__STATED GOAL__
Rewrite the records below, changing every "GUI agent" to "GUI assistant" and keeping everything else the same.

__DATASET ROWS__
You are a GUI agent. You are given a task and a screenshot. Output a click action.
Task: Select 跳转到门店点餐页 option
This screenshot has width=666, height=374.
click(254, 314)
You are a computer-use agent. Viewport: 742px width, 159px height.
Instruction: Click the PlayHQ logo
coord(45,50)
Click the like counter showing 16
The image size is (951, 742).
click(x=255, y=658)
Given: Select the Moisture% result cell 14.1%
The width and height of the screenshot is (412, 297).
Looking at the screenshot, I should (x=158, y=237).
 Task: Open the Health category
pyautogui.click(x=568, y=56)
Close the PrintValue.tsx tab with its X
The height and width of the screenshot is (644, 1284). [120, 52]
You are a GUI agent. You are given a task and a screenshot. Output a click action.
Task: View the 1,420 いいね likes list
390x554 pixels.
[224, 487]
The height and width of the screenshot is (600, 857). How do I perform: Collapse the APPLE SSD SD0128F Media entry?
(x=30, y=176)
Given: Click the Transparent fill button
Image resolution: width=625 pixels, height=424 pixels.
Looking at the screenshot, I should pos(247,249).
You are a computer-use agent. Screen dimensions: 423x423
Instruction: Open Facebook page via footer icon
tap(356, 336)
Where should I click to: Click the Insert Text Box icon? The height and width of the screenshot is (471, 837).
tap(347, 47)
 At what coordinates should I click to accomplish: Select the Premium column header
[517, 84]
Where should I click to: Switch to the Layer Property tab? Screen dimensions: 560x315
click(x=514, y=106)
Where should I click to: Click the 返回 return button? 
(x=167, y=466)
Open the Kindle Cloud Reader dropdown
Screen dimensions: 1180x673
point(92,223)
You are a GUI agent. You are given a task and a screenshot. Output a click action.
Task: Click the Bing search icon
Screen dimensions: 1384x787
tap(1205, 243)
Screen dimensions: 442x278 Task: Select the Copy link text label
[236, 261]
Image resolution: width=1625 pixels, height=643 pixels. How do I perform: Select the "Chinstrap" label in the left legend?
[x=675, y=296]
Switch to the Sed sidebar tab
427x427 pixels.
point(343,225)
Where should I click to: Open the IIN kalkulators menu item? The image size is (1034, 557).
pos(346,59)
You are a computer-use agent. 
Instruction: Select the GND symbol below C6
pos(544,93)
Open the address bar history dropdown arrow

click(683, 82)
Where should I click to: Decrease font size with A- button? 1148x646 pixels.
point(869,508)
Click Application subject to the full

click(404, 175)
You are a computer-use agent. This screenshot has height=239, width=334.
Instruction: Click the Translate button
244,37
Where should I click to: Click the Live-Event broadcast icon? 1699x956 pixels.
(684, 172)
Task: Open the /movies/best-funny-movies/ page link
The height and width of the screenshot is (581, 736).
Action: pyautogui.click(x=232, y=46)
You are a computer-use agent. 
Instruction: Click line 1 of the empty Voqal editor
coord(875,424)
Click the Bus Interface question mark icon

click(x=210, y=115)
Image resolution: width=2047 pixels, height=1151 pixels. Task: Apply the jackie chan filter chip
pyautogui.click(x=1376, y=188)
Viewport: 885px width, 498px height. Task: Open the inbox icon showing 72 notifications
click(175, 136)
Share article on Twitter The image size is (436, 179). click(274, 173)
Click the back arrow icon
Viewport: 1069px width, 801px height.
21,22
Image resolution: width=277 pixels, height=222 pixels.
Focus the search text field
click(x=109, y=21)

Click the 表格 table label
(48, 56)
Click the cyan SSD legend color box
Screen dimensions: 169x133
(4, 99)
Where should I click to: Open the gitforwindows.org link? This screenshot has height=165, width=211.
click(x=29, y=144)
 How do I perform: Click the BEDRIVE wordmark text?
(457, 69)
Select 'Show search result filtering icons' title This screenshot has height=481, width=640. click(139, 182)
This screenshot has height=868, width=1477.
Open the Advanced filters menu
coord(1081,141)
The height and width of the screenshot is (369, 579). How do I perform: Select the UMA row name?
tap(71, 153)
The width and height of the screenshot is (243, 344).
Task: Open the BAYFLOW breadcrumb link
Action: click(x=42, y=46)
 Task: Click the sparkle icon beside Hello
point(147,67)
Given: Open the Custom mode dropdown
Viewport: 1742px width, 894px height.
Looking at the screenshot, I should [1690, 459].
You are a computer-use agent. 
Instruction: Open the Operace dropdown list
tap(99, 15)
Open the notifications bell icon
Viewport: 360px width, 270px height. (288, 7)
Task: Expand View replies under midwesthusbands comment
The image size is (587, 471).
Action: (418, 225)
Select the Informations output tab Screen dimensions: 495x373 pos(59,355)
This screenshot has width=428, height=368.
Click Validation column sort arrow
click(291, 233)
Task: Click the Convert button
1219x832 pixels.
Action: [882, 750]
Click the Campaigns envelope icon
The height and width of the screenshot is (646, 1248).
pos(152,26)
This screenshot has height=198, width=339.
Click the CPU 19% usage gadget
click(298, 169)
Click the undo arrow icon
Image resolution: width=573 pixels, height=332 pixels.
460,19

__REPLY__
You are a GUI assistant. You are given a task and a screenshot. Output a click action.
Task: Select 跳转到门店点餐页 option
This screenshot has width=666, height=374.
click(254, 314)
You are a computer-use agent. Viewport: 742px width, 159px height.
Instruction: Click the PlayHQ logo
coord(45,50)
Click the like counter showing 16
The image size is (951, 742).
click(x=255, y=658)
Given: Select the Moisture% result cell 14.1%
The width and height of the screenshot is (412, 297).
Looking at the screenshot, I should (x=158, y=237).
 Task: Open the Health category
pyautogui.click(x=568, y=56)
Close the PrintValue.tsx tab with its X
The height and width of the screenshot is (644, 1284). [120, 52]
You are a GUI assistant. You are given a task and a screenshot. Output a click action.
Task: View the 1,420 いいね likes list
390x554 pixels.
[224, 487]
The height and width of the screenshot is (600, 857). How do I perform: Collapse the APPLE SSD SD0128F Media entry?
(x=30, y=176)
Given: Click the Transparent fill button
Image resolution: width=625 pixels, height=424 pixels.
Looking at the screenshot, I should pos(247,249).
You are a computer-use agent. Screen dimensions: 423x423
Instruction: Open Facebook page via footer icon
tap(356, 336)
Where should I click to: Click the Insert Text Box icon? The height and width of the screenshot is (471, 837).
tap(347, 47)
 At what coordinates should I click to accomplish: Select the Premium column header
[517, 84]
Where should I click to: Switch to the Layer Property tab? Screen dimensions: 560x315
click(x=514, y=106)
Where should I click to: Click the 返回 return button? 
(x=167, y=466)
Open the Kindle Cloud Reader dropdown
Screen dimensions: 1180x673
point(92,223)
You are a GUI assistant. You are given a task and a screenshot. Output a click action.
Task: Click the Bing search icon
Screen dimensions: 1384x787
tap(1205, 243)
Screen dimensions: 442x278 Task: Select the Copy link text label
[236, 261]
Image resolution: width=1625 pixels, height=643 pixels. How do I perform: Select the "Chinstrap" label in the left legend?
[x=675, y=296]
Switch to the Sed sidebar tab
427x427 pixels.
point(343,225)
Where should I click to: Open the IIN kalkulators menu item? The image size is (1034, 557).
pos(346,59)
You are a computer-use agent. 
Instruction: Select the GND symbol below C6
pos(544,93)
Open the address bar history dropdown arrow

click(683, 82)
Where should I click to: Decrease font size with A- button? 1148x646 pixels.
point(869,508)
Click Application subject to the full

click(404, 175)
You are a computer-use agent. This screenshot has height=239, width=334.
Instruction: Click the Translate button
244,37
Where should I click to: Click the Live-Event broadcast icon? 1699x956 pixels.
(684, 172)
Task: Open the /movies/best-funny-movies/ page link
The height and width of the screenshot is (581, 736).
Action: pyautogui.click(x=232, y=46)
You are a computer-use agent. 
Instruction: Click line 1 of the empty Voqal editor
coord(875,424)
Click the Bus Interface question mark icon

click(x=210, y=115)
Image resolution: width=2047 pixels, height=1151 pixels. Task: Apply the jackie chan filter chip
pyautogui.click(x=1376, y=188)
Viewport: 885px width, 498px height. Task: Open the inbox icon showing 72 notifications
click(175, 136)
Share article on Twitter The image size is (436, 179). click(274, 173)
Click the back arrow icon
Viewport: 1069px width, 801px height.
21,22
Image resolution: width=277 pixels, height=222 pixels.
Focus the search text field
click(x=109, y=21)

Click the 表格 table label
(48, 56)
Click the cyan SSD legend color box
Screen dimensions: 169x133
(4, 99)
Where should I click to: Open the gitforwindows.org link? This screenshot has height=165, width=211.
click(x=29, y=144)
 How do I perform: Click the BEDRIVE wordmark text?
(457, 69)
Select 'Show search result filtering icons' title This screenshot has height=481, width=640. click(139, 182)
This screenshot has height=868, width=1477.
Open the Advanced filters menu
coord(1081,141)
The height and width of the screenshot is (369, 579). How do I perform: Select the UMA row name?
tap(71, 153)
The width and height of the screenshot is (243, 344).
Task: Open the BAYFLOW breadcrumb link
Action: click(x=42, y=46)
 Task: Click the sparkle icon beside Hello
point(147,67)
Given: Open the Custom mode dropdown
Viewport: 1742px width, 894px height.
Looking at the screenshot, I should [1690, 459].
You are a computer-use agent. 
Instruction: Open the Operace dropdown list
tap(99, 15)
Open the notifications bell icon
Viewport: 360px width, 270px height. (288, 7)
Task: Expand View replies under midwesthusbands comment
The image size is (587, 471).
Action: (418, 225)
Select the Informations output tab Screen dimensions: 495x373 pos(59,355)
This screenshot has width=428, height=368.
Click Validation column sort arrow
click(291, 233)
Task: Click the Convert button
1219x832 pixels.
Action: [882, 750]
Click the Campaigns envelope icon
The height and width of the screenshot is (646, 1248).
pos(152,26)
This screenshot has height=198, width=339.
Click the CPU 19% usage gadget
click(298, 169)
Click the undo arrow icon
Image resolution: width=573 pixels, height=332 pixels.
460,19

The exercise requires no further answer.